What is left of the kitchen garden at Mellington Hall lies about 0.5km south-east of the house (nprn 29593), to the south of a service drive, on the edge of a caravan park. It probably dates from the latter part of the nineteenth century. The garden is rectangular, long axis north-west by south-east, and stands on level ground, covers about 1.5 acres (0.6ha) and is surrounded by four intact, but deteriorating, red brick walls capped with stone. A door enters the garden from an adjacent service area on the centre-west of the north wall. This and other entrances, including an ornamented gateway in the south wall,  have doors, or gates which are now (in 1998) rotted or blocked up with timber planks.
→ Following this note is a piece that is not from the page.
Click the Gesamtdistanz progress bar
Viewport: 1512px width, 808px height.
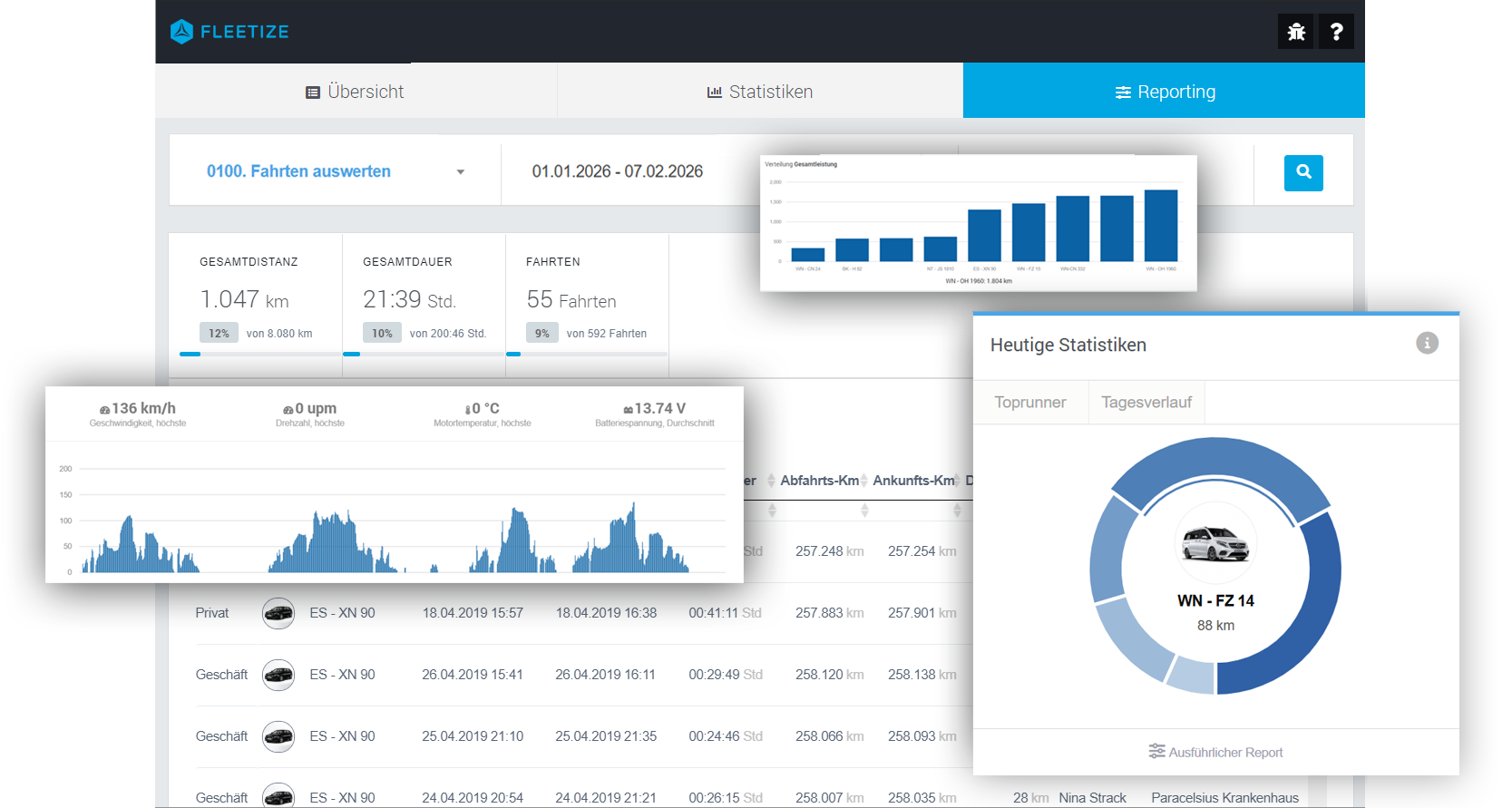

The interior is lost beneath under rough grass but traces of a grid-iron path layout is discernible from the air. In the centre a small circular stone feature, possibly a pool, has been filled in (also visible aerially). East of centre there once stood, facing east-west, a derelict free-standing, single-aisled greenhouse with brick base and heating pipes. Behind this, aligned with it, was a line of three sunken, glass-roofed pits of the same size, all with heating pipes. The pits all backed on to a narrow brick stoke hole on which a chimney still partially stood, a door on the north leading down to where the boiler was. A fourth pit on a north-south alignment lay to the rear of the others, joined on to the stoking area, and with a large iron water tank.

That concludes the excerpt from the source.